Checking in for Stroke Week

Dunedin Mayor Dave Cull has his blood pressure checked by St John volunteer ambulance officer Matt Herbert as part of Stroke Week. Photo: Gregor Richardson
Dunedin Mayor Dave Cull has his blood pressure checked by St John volunteer ambulance officer Matt Herbert as part of Stroke Week. Photo: Gregor Richardson
The reading might have been elevated after Monday's council meeting, but yesterday Dunedin Mayor Dave Cull's blood pressure was well within the healthy range.

The mayor received a free blood pressure check, alongside several Dunedin City Council staff, as part of Stroke Week.

Stroke, a sudden interruption of blood flow to the brain, affects about 9000 New Zealanders annually.

High blood pressure is a warning sign for many health problems, but it is especially a harbinger of stroke - someone with high blood pressure is up to seven times more likely to have a stroke than a person with normal blood pressure.

Nationally, about 16,000 received check-ups last year, and one person in 11 was referred to their GP for a follow-up.

The DCC has held a clinic for staff for the past four years.

Stroke Foundation community adviser Judith Hyslop said a clinic was held at the council as it was one of the city's biggest employers.

Its mix of sedentary and physically active staff also represented a good cross-section of the community.

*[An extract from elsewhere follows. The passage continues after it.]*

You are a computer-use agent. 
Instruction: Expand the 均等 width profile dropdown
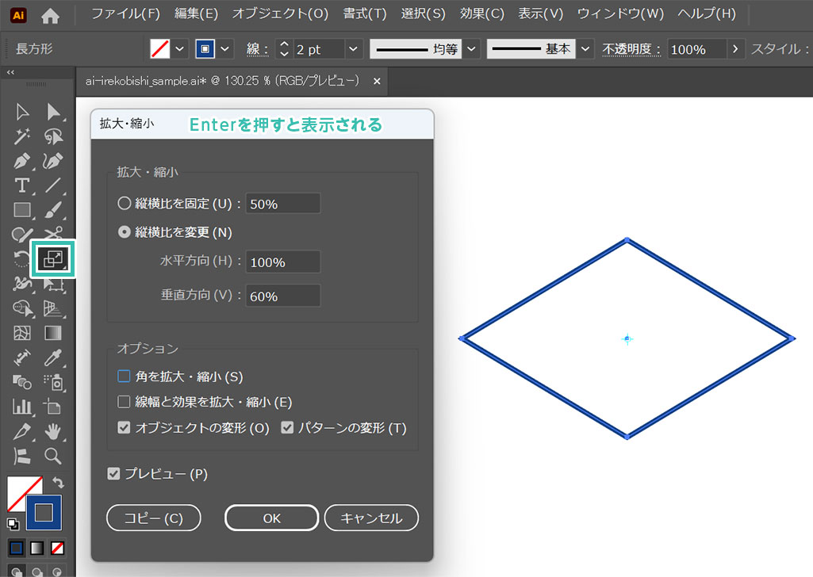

The clinic started at 9am and after 90 minutes - and the mayoral check-up - around 90 people had been checked.

''We have referred several people to their GPs for a follow-up check, which shows that high blood pressure can affect anyone and you should be regularly checked.''

The Big Blood Pressure Check - in which free checks are carried out at a range of locations, most notably supermarkets - takes place on Saturday from 10am-2pm.